It is said that [infinite monkeys typing for an infinite amount of time](https://en.wikipedia.org/wiki/Infinite_monkey_theorem) will eventually type, among other things, the complete works of Wiliam Shakespeare. Let's see if we can get there a bit faster, with the power of Recurrent Neural Networks and LSTM.

This text file contains the complete works of Shakespeare: https://www.gutenberg.org/files/100/100-0.txt

Use it as training data for an RNN - you can keep it simple and train character level, and that is suggested as an initial approach.

Then, use that trained RNN to generate Shakespearean-ish text. Your goal - a function that can take, as an argument, the size of text (e.g. number of characters or lines) to generate, and returns generated text of that size.

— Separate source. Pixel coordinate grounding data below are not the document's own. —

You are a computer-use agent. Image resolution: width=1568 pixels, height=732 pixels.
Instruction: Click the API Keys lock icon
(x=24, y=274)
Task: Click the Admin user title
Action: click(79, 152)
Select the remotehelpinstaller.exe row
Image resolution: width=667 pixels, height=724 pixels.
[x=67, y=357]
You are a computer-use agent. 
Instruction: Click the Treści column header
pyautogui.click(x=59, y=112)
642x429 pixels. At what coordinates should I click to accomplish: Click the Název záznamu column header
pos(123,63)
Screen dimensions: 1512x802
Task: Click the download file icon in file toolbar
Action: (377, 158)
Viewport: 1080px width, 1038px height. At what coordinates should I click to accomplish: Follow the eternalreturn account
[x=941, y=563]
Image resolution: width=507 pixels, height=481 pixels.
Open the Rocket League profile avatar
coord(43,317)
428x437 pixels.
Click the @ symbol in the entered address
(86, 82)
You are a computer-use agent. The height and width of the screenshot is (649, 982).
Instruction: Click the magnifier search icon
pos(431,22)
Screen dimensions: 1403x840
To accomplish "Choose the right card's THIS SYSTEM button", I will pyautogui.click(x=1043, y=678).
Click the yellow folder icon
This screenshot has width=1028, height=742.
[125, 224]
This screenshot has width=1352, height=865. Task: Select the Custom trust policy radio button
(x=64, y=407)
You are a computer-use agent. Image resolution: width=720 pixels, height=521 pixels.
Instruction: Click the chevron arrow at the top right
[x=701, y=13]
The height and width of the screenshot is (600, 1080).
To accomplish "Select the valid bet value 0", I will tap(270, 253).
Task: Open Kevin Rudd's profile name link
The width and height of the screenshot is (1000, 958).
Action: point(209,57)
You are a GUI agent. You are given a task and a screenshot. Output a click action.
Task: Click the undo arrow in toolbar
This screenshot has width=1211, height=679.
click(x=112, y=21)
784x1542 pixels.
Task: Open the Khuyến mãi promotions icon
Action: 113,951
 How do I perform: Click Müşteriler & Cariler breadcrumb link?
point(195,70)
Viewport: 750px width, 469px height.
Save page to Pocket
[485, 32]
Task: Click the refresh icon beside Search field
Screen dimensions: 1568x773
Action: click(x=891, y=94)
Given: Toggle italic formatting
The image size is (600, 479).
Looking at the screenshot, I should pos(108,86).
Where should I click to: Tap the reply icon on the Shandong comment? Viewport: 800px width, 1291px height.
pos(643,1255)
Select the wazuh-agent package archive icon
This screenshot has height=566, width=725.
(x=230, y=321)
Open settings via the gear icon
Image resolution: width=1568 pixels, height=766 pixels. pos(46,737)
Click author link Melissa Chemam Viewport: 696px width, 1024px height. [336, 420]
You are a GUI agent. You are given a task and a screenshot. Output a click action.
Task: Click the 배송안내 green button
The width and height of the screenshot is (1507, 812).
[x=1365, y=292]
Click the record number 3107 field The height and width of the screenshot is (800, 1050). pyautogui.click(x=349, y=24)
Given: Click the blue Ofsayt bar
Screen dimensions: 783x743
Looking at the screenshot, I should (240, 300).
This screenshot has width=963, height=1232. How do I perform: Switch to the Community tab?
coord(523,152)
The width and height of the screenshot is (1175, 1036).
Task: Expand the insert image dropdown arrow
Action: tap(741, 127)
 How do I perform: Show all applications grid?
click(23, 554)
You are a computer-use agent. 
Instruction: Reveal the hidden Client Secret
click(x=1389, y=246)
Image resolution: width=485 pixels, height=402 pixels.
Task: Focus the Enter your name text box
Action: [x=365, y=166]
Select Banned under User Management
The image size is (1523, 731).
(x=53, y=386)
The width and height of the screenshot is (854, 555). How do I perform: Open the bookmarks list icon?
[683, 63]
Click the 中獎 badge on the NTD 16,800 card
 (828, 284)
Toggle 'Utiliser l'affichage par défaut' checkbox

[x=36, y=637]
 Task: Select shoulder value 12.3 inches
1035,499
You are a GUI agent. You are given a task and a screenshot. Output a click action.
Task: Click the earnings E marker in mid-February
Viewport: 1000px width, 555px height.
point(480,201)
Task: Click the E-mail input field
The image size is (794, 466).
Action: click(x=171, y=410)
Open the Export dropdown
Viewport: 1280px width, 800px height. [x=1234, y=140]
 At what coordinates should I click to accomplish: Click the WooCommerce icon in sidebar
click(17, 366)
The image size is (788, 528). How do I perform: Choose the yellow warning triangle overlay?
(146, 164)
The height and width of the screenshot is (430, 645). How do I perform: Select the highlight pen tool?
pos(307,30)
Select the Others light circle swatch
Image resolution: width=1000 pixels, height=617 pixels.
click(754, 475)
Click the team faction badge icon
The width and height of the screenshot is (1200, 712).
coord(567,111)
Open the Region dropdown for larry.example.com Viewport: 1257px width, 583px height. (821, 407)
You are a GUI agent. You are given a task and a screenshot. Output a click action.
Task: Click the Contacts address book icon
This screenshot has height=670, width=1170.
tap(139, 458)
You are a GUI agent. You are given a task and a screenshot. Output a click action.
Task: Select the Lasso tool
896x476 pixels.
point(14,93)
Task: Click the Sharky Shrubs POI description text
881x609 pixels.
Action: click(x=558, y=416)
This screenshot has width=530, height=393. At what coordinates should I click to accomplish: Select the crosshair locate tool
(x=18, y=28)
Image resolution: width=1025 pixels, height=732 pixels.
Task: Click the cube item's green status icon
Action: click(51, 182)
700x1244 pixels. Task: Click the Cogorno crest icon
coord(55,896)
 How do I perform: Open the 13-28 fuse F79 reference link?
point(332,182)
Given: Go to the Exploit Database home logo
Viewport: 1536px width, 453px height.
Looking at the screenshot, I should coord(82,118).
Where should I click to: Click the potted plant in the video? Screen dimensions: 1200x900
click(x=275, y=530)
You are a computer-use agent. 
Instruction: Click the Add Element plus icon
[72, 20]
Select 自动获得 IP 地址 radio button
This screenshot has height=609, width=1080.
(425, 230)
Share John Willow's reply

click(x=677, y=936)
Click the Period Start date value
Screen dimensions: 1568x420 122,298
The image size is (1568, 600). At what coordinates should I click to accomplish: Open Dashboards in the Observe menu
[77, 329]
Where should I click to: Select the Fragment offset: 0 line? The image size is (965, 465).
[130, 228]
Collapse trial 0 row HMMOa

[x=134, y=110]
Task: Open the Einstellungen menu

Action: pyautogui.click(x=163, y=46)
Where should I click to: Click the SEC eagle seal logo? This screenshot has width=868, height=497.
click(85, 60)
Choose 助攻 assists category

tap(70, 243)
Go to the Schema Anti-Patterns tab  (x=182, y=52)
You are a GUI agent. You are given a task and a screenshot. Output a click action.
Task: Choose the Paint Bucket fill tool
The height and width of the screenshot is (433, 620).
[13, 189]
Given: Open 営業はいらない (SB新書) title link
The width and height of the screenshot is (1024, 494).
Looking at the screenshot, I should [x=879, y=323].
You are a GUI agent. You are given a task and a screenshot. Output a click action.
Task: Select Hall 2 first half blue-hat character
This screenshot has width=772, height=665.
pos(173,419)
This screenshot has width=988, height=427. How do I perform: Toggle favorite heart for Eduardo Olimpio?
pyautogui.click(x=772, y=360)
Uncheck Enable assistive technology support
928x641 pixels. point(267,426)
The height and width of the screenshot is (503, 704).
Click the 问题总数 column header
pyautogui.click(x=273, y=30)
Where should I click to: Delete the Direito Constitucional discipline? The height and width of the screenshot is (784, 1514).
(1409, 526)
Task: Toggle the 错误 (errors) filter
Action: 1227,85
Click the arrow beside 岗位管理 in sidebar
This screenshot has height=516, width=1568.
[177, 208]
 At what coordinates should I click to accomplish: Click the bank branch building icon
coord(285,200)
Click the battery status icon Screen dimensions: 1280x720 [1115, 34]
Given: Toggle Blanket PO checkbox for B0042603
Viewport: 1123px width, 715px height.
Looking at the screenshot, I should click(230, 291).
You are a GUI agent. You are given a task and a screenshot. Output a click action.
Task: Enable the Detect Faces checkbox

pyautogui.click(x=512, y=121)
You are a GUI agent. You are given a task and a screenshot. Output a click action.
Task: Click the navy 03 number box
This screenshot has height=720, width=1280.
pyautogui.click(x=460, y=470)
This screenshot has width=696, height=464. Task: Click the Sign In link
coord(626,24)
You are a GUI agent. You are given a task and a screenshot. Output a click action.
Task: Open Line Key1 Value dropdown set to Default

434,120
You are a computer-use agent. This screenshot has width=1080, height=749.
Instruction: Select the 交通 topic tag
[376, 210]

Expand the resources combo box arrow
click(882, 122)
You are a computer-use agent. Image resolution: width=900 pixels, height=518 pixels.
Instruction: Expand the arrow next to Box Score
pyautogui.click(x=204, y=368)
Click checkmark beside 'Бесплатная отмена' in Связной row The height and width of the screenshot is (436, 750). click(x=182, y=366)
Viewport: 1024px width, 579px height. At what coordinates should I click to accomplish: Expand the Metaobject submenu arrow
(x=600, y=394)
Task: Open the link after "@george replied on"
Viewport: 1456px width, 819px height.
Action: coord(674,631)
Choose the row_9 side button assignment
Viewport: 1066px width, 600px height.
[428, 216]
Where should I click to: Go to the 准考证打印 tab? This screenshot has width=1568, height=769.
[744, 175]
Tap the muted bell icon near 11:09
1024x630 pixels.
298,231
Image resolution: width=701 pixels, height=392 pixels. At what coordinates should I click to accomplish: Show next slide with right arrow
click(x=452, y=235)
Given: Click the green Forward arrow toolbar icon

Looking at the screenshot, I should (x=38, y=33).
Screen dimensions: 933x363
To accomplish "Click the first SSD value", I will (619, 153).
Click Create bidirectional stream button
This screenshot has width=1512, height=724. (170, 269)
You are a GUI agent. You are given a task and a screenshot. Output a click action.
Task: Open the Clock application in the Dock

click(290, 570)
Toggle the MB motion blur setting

Note - Shakespeare wrote an awful lot. It's OK, especially initially, to sample/use smaller data and parameters, so you can have a tighter feedback loop when you're trying to get things running. Then, once you've got a proof of concept - start pushing it more!

In [1]:
import requests
import pandas as pd

In [12]:
url = "https://github.com/skhabiri/ML-DeepLearning/raw/main/data/100-0.txt"

r = requests.get(url)
r.encoding = r.apparent_encoding
data = r.text
data[:500]

'The Project Gutenberg eBook of The Complete Works of William Shakespeare, by William Shakespeare\r\n\r\nThis eBook is for the use of anyone anywhere in the United States and\r\nmost other parts of the world at no cost and with almost no restrictions\r\nwhatsoever. You may copy it, give it away or re-use it under the terms\r\nof the Project Gutenberg License included with this eBook or online at\r\nwww.gutenberg.org. If you are not located in the United States, you\r\nwill have to check the laws of the country'

In [30]:
toc = [l.strip() for l in data.split('\r\n')[44:130:2]]
{id_:{'title':title, 'start':-99} for id_,title in enumerate(toc)}

{0: {'title': 'THE TRAGEDY OF ANTONY AND CLEOPATRA', 'start': -99},
 1: {'title': 'AS YOU LIKE IT', 'start': -99},
 2: {'title': 'THE COMEDY OF ERRORS', 'start': -99},
 3: {'title': 'THE TRAGEDY OF CORIOLANUS', 'start': -99},
 4: {'title': 'CYMBELINE', 'start': -99},
 5: {'title': 'THE TRAGEDY OF HAMLET, PRINCE OF DENMARK', 'start': -99},
 6: {'title': 'THE FIRST PART OF KING HENRY THE FOURTH', 'start': -99},
 7: {'title': 'THE SECOND PART OF KING HENRY THE FOURTH', 'start': -99},
 8: {'title': 'THE LIFE OF KING HENRY THE FIFTH', 'start': -99},
 9: {'title': 'THE FIRST PART OF HENRY THE SIXTH', 'start': -99},
 10: {'title': 'THE SECOND PART OF KING HENRY THE SIXTH', 'start': -99},
 11: {'title': 'THE THIRD PART OF KING HENRY THE SIXTH', 'start': -99},
 12: {'title': 'KING HENRY THE EIGHTH', 'start': -99},
 13: {'title': 'KING JOHN', 'start': -99},
 14: {'title': 'THE TRAGEDY OF JULIUS CAESAR', 'start': -99},
 15: {'title': 'THE TRAGEDY OF KING LEAR', 'start': -99},
 16: {'title': 'LOVE

In [31]:
"""
\r (Carriage Return) → moves the cursor to the beginning of the line without advancing to the next line
\n (Line Feed) → moves the cursor down to the next line without returning to the beginning of the line — In a *nix environment \n moves to the beginning of the line.
\r\n (End Of Line) → a combination of \r and \n
"""

url = "https://github.com/skhabiri/ML-DeepLearning/raw/main/data/100-0.txt"

r = requests.get(url)
r.encoding = r.apparent_encoding
data = r.text

data = data.split('\r\n')

# Title of the writings
toc = [l.strip() for l in data[44:130:2]]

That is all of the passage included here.